Biographie
Née à Rochelle (Illinois) le 20 août 1956, Joan Allen a suivi ses études à la Northern Illinois University, de 1976 à 1978, puis à l'Eastern Illinois University, où elle prend goût aux planches. C'est au cours de cette période qu'elle participe, avec son ami John Malkovich, à la création de la légendaire Steppenwolf Company, au sein de laquelle elle se produit de 1978 à 1983. Elle connaît son premier succès à New York dans "And a Nightingale Sang", pour laquelle elle est couverte de prix. Lauréate du Tony Award pour sa création dans "Burn This", de Lanford Wilson, et de l'Obie Award pour "The Marriage of Bette & Boo", elle s'est également produite à New York dans "The Miss Firecracker Contest" et "The Heidi Chronicles", pièce pour laquelle elle fut sélectionnée au Tony et au Clarence Derwent Award.
Au cinéma, elle débute en 1985 dans Compromising Positions, comédie policière avec Susan Sarandon. Elle enchaîne ensuite avec une série de seconds rôles, sous la direction de cinéastes prestigieux. Francis Ford Coppola la fait tourner deux fois, en 1986 dans Peggy Sue s'est mariée puis, en 1988, dans Tucker, où elle est l'épouse de Jeff Bridges. Michael Mann la fait ensuite participer à l'intense Le Sixième sens, adaptation de "Dragon rouge" injustement méconnue, où Hannibal Lecter apparaît pour la première fois sur grand écran.
Enfin, le vétéran Norman Jewison lui confie le rôle de la mère d'Emily Lloyd dans Un héros comme tant d'autres, touchante chronique sur l'après-Vietnam portée par un Bruce Willis surprenant en vétéran meurtri. Mais il faut attendre Nixon,pour voir le talent de Joan Allen célébré : son interprétation toute en retenue de Pat Nixon lui vaut sept grand prix, dont le National Society of Film Critics Award, et sa première citation à l'Oscar du meilleur second rôle.

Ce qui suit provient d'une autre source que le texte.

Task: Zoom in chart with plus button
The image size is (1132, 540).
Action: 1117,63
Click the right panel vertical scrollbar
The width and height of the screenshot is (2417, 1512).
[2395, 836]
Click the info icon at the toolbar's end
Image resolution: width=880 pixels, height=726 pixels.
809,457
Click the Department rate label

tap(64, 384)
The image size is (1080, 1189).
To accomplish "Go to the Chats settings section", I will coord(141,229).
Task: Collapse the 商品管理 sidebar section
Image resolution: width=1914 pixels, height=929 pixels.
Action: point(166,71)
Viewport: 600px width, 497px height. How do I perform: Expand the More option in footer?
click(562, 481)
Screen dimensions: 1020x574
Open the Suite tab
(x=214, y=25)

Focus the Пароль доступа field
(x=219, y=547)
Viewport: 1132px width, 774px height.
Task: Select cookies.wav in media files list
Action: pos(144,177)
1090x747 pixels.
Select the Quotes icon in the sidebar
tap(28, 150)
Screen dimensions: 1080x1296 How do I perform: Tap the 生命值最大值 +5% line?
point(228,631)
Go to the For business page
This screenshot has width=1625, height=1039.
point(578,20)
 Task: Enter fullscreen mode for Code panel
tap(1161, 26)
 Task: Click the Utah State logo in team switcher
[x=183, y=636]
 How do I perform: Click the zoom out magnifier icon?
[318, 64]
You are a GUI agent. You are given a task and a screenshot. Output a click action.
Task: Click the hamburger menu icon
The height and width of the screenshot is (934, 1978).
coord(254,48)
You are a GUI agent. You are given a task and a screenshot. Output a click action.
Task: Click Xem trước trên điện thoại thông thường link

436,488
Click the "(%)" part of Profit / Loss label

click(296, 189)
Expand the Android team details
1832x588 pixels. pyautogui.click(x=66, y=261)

Un an plus tard, Joan Allen sera à nouveau citée aux Oscars ainsi qu'aux Golden Globes pour son rôle d'Elizabeth Proctor, la femme de Daniel Day Lewis victime de La chasse aux sorcières, orchestrée par Nicholas Hytner. On l'a revue ensuite dans Volte/Face puis dans Pleasantville, où sa classe fait une fois encore des merveilles en épouse qui s'éveille – en couleur – aux sentiments. Avec Manipulations, elle décroche enfin un premier rôle (une femme politique aux prises avec la calomnie) à la hauteur d'une carrière discrète mais racée.